Predicting the future from the social media swamp


About 20 years ago my techno-utopian friends in California began to have a strange glint in their eye. It’s the sort of glint people acquire after joining a religious cult, and they were obsessed with a new idea. What they believed was that with so many people now communicating via the internet, what they called a “Hive Mind” was beginning to emerge. And from this we could derive people’s thoughts and intentions.

Some even hoped it would help replace today’s creaking democratic institutions with whizzy new virtual ones.

From the late 1990s, Harvard University’s new Berkman Centre, a part of its law school that was once memorably described as a “New Age crank tank”, devoted considerable energy to this idea, which it called “emergent democracy”.

Less surprisingly, Google’s founders also loved the idea – particularly after their new search engine was flatteringly described as a “database of intentions”. 

However, many more of us found both the Hive Mind and the people advancing it to be sinister and creepy.
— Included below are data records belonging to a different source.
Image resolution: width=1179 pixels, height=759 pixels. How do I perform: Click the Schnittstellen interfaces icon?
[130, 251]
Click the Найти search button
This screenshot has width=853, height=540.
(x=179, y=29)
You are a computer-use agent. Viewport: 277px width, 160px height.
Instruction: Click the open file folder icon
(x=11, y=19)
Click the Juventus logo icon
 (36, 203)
They seemed unhealthily keen on global government, and of course, they envisaged themselves as the Mind’s chief soothsayers. It was a naked attempt at social climbing, and thankfully, the phrase fell out of use.

Yet today, billions of people are recording their thoughts in public. These are now routinely now sampled by marketing companies and political consultancies to gauge the public’s feelings – something called sentiment analysis.
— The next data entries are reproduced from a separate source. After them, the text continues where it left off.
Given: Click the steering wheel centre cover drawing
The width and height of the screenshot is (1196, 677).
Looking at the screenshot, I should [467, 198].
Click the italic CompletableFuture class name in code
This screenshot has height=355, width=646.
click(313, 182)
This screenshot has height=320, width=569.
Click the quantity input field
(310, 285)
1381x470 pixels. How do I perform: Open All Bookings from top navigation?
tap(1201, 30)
So it seems reasonable to ask, with so much data being produced in real-time, does this vast corpus have any predictive power, too? And if so, what hoops must a serious forecaster jump through to see useful patterns in the deluge of rants and memes? In an era when pundits and pollsters consistently get the big calls wrong, and the Bank of England can’t even predict inflation, this seems worth exploring, at least.

The most celebrated success in post-war forecasting was attributed to the Royal Dutch/Shell group, where Peter Schwartz and his team predicted the 1973 energy crisis. Schwartz eschewed the F-word (forecasting), preferring to call it “scenario planning”, a term that had been devised by the architect of the US nuclear strategy, Herman Kahn – the original model for Kubrick’s Dr Strangelove.

You’ll note the weaselly distinction between a forecast, and what may be a range of possible outcomes. Schwartz couldn’t repeat the trick.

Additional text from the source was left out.